Une nouvelle étude de NewsGuard tire la sonnette d’alarme. Cette start-up qui lutte contre les « fake news » a identifié près d’une cinquantaine de sites d’information dont les contenus seraient à majorité ou en totalité générés par des algorithmes.
Plus besoin de main-d’oeuvre dans les « fermes de contenus ». Ces sites, qui utilisaient des petites mains pour produire des articles à la chaîne et capter des recettes publicitaires, automatisent leur production grâce aux algorithmes d’intelligence artificielle générative.
Publiée lundi 1er mai, une nouvelle étude de la start-up NewsGuard, spécialisée dans la lutte contre les « fake news », donne un premier aperçu de ce phénomène. « En avril 2023, NewsGuard a identifié 49 sites dans sept langues – anglais, chinois, français, portugais, tagalog, thaï et tchèque – qui semblent être entièrement ou majoritairement générés par des logiciels de langage d’intelligence artificielle, conçus pour imiter la communication humaine et ressembler à des sites d’information traditionnels », précise l’étude.
Plusieurs centaines d’articles sont publiés sur certains de ces sites, concernant tous types de sujets et véhiculant parfois de fausses nouvelles, notent les auteurs. Avec un objectif commun : susciter des clics et capter de la publicité.
« De nombreux sites sont saturés de publicités, ce qui indique qu’ils ont probablement été conçus pour générer des revenus grâce à la publicité programmatique – des publicités placées de manière algorithmique sur Internet et qui financent une grande partie des médias dans le monde […] », indique l’étude.
Langage formaté
Pour vérifier que les contenus en question étaient bien générés par l’IA, les analystes de NewsGuard ont commencé par rechercher la présence de tournures de phrases caractéristiques. Un langage formaté et des phrases répétitives sont ainsi des signes distinctifs de l’intelligence artificielle, notent-ils.
La répétition de termes comme « en conclusion » ou « il est important de se souvenir » est par exemple suspecte. « Les articles générés par IA se composent souvent de contenus résumés ou réécrits à partir d’autres sources », précisent aussi les auteurs, citant le cas d’un site qui se nourrit quasi exclusivement des contenus de CNN.
Les analystes ont aussi soumis les contenus douteux à un logiciel en ligne – GPTZero – qui classifie la nature des textes selon qu’ils ont été probablement produits par l’IA, par un humain ou une association des deux. Enfin, ils ont pu s’appuyer sur certaines traces évidentes laissées par le passage de l’IA, sur des pages manifestement non relues par un humain avant publication.
Un défi pour Google
Ainsi, les 49 sites identifiés ont publié au moins un article contenant des messages d’erreur caractéristiques de textes générés par l’IA, par exemple « ma date limite est septembre 2021 », « en tant que modèle de langage de l’IA » ou encore « je ne peux pas répondre à cette demande ».
La plupart des sites identifiés n’indiquent pas le nom de leur propriétaire. NewsGuard a tenté de contacter les 29 d’entre eux qui indiquaient une adresse. Seuls deux ont confirmé l’usage de l’IA, la plupart n’ont pas répondu.
Pour la rédactrice en chef Europe de NewsGuard, Chine Labbé, cette étude souligne « la nécessité pour les sociétés d’IA de mettre en place des garde-fous contre les abus liés à l’utilisation de leur service ». Mais aussi le besoin, pour les lecteurs, de redoubler de vigilance, même si la plupart des contenus identifiés par les analystes ne relevaient pas de la désinformation mais étaient simplement de mauvaise qualité.

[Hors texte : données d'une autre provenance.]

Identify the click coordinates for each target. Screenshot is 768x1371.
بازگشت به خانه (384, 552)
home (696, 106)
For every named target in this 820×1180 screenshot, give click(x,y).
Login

Ce phénomène doit également pousser les médias traditionnels à être transparents dans leurs éventuelles utilisations de l’IA, parfois déjà employée pour la publication automatisée de nouvelles sportives ou boursières, estime-t-elle.

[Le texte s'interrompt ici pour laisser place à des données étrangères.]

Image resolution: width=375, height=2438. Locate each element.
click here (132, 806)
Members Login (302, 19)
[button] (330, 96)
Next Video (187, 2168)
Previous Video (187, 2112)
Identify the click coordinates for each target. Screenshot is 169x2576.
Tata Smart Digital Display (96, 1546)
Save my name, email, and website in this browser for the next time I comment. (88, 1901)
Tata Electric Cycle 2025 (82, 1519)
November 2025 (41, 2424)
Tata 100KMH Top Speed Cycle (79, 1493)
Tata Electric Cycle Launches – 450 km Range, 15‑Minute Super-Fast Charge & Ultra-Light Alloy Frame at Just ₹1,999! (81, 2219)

Les moteurs de recherche, qui ont pris de longue date des mesures contre les fermes de contenus « humaines », vont faire face à un défi de taille pour juguler ce flux grandissant de contenus sans auteur. En février, Google rappelait que « l’utilisation de l’automatisation (y compris l’IA) pour générer du contenu dans le but principal de manipuler le classement dans les résultats de recherche » enfreignait ses règles concernant le spam.

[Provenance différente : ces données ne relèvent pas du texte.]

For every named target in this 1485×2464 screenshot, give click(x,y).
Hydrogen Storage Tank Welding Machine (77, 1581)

Preuve que le sujet inquiète les autorités, les ministres participant au G7 numérique, à Takasaki au Japon, ont préconisé, dimanche, une approche commune sur l’IA, appelant à développer une réglementation « fondée sur le risque ». Le texte préconise malgré tout de « préserver un environnement ouvert et propice » au développement des technologies. Quant aux parlementaires européens, ils sont parvenus jeudi à un accord préliminaire sur un nouveau projet de loi sur l’IA, comprenant notamment des mesures de protection des droits d’auteur.